# Why are "sources" such a secret.



## Blaylock-cl (Apr 28, 2006)

The title says it all.

_Originally posted by Habanolover (7-28-2009)_

For the entire discussion go here and start at post #246:
http://www.cigarforums.net/forums/v...-habanos-beginners-informational-topic-4.html

Lately I have noticed an increase of members inquiring about "sources". This is not a new phenomenon. It has happened before and will happen again. The numbers usually rise as the the numbers of new members rises.

I know sometimes that being the "new guy" on the "outside" can get a little frustrating because I was once in the same position.

The reason for sources being guarded so closely is that there are so many people who carelessly give away sources. When they disclose where and how they break the law, they can and do create extra scrutiny for any mentioned online vendors, as well as their customers from the US . It's happened to vendors before and, of course, has caused pretty serious issues for many of their U.S. customers as well. Mostly because people couldn't keep their source a secret. Just think about what you are asking. You want someone to tell you how they ILLEGALLY acquire something.

We all take risks by buying online but I for one, prefer to keep my risk as minimal as possible.

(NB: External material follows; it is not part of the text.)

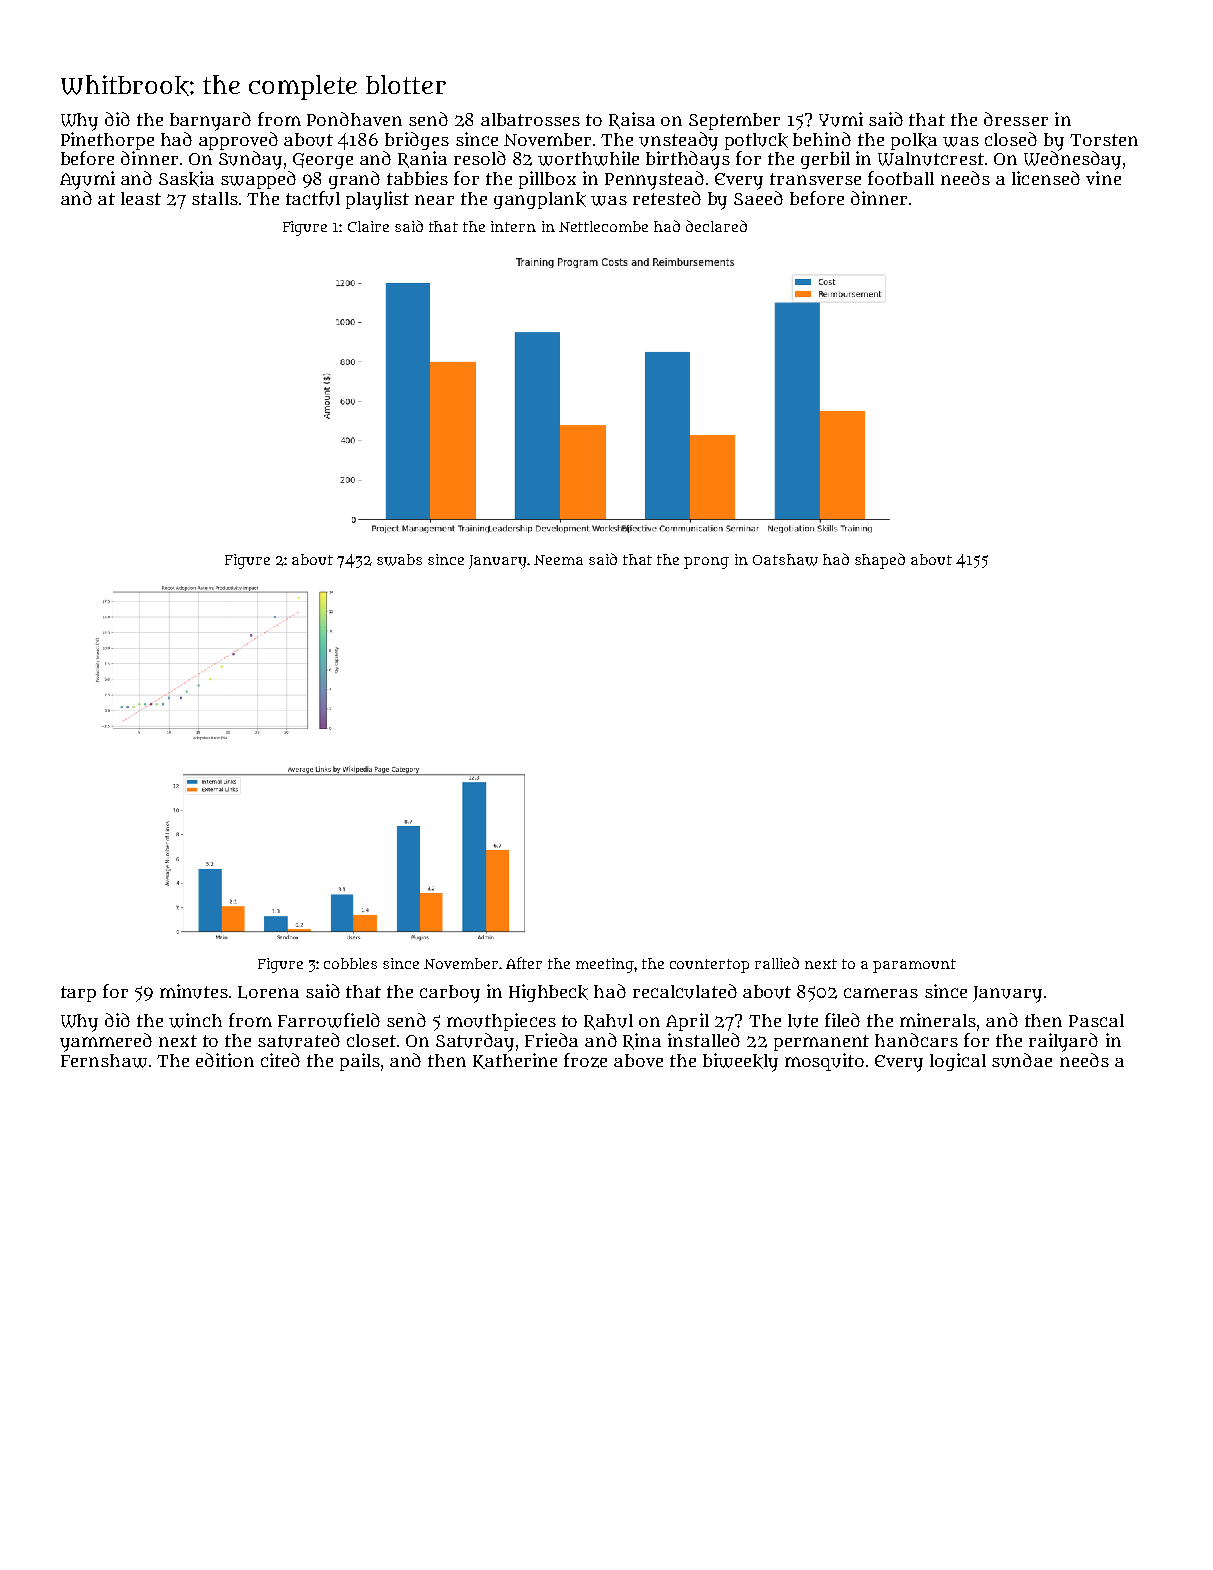 Image resolution: width=1213 pixels, height=1570 pixels. Describe the element at coordinates (777, 963) in the document. I see `rallied` at that location.
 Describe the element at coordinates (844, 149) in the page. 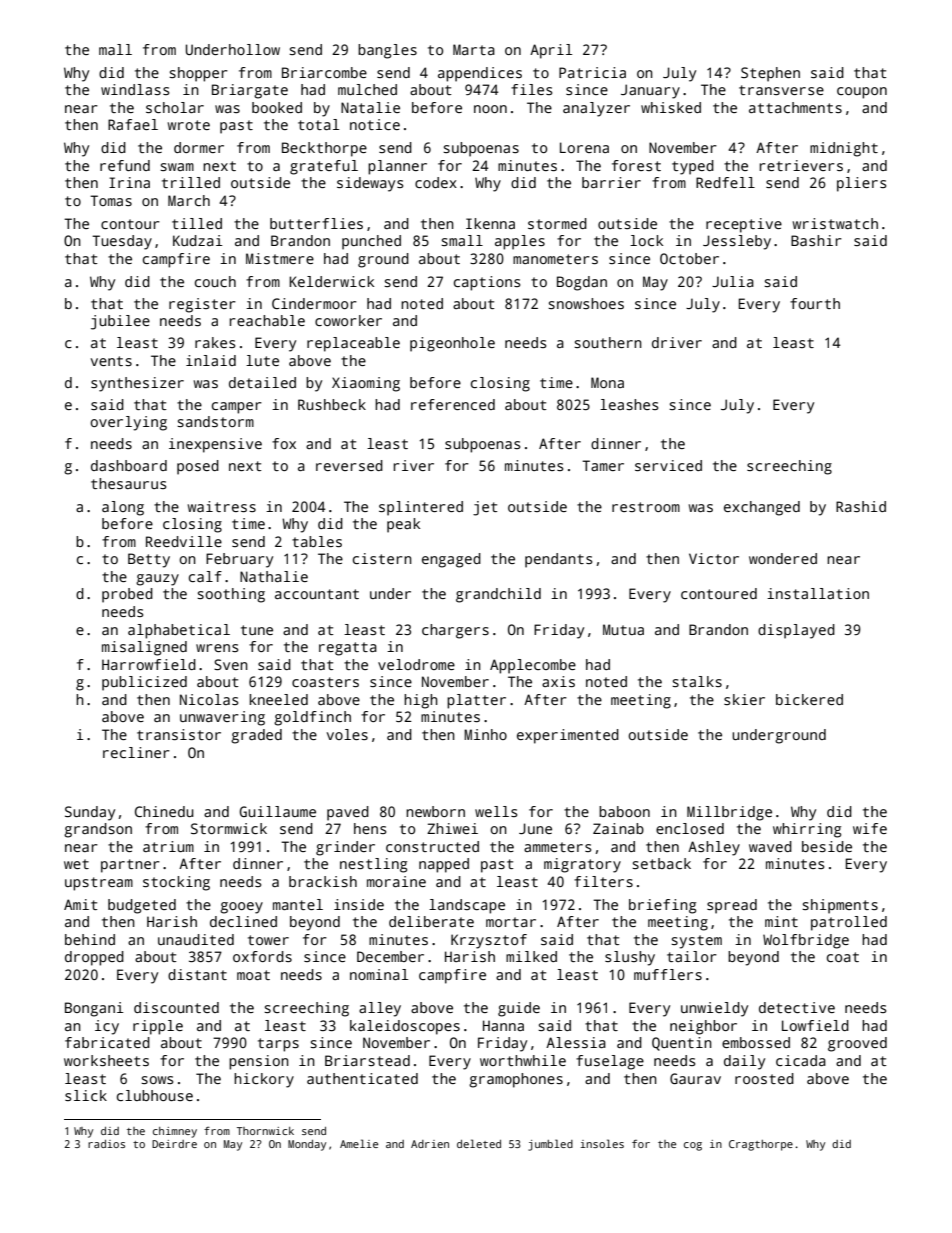

I see `midnight` at that location.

Also, sources do run out of stock. Say vendor X has 25 boxes of '02 BBF's and I am in love with them. If I have given out this source to multiple people then my chance of the vendor not having them when I want them is increased greatly.

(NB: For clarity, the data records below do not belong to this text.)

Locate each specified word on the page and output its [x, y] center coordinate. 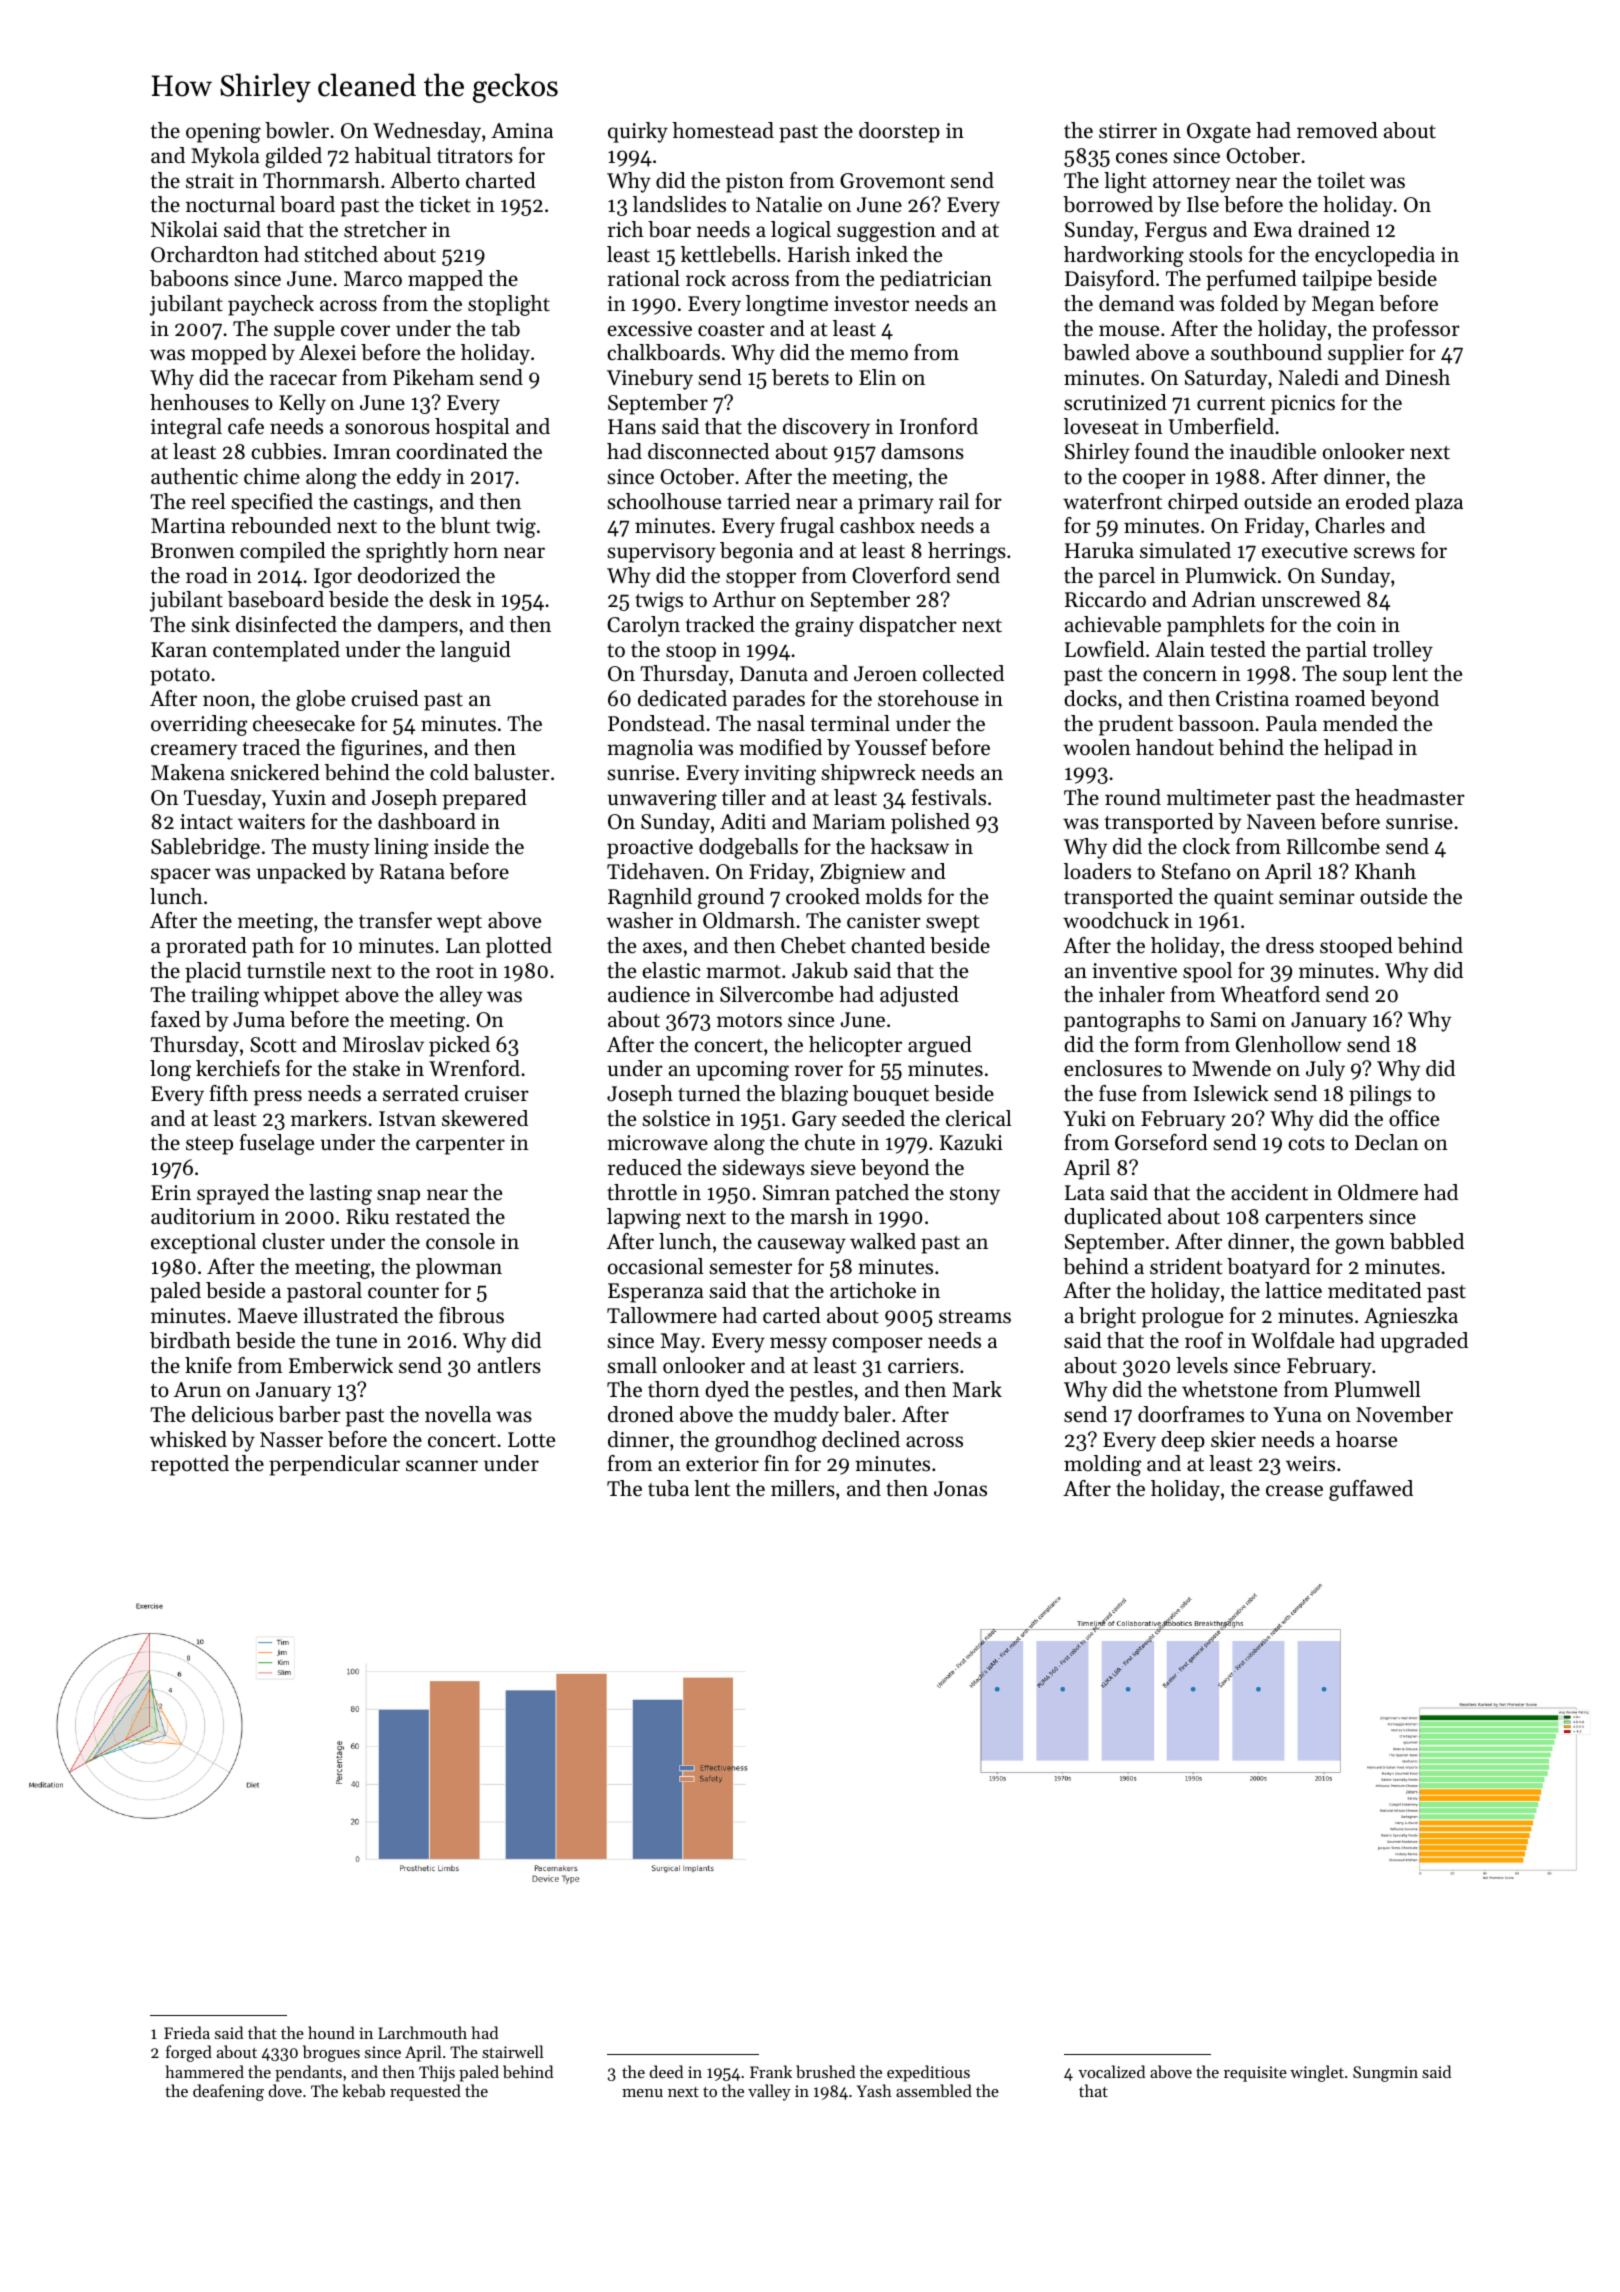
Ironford [939, 426]
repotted [190, 1465]
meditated [1375, 1290]
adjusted [919, 996]
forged [189, 2053]
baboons [189, 278]
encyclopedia [1375, 256]
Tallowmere [662, 1315]
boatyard [1268, 1268]
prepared [485, 799]
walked [883, 1241]
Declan [1387, 1142]
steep [209, 1146]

Finally, you would be amazed at what a little research will produce. If you do your homework you can soon be smoking these wonderful cigars.

One of the main questions I hear is, "OK I found a source but how do I know if they are legitimate or not?". Usually if you PM a member who has experience buying online and ask them IF THE SOURCE IS LEGIT, they will be more than happy to answer if they can. Of course it helps if you have formed some kind of relationship with this person. If you are brand new here and seem to only be looking for sources/verification and have not done your own research then chances are you will not be helped at the time.

In short, take the time to get to know the members here by being active and outgoing. You will soon become privy to all the little "secrets"
and to top that off you will make friends with some of the greatest people that you could ever hope to meet.


----------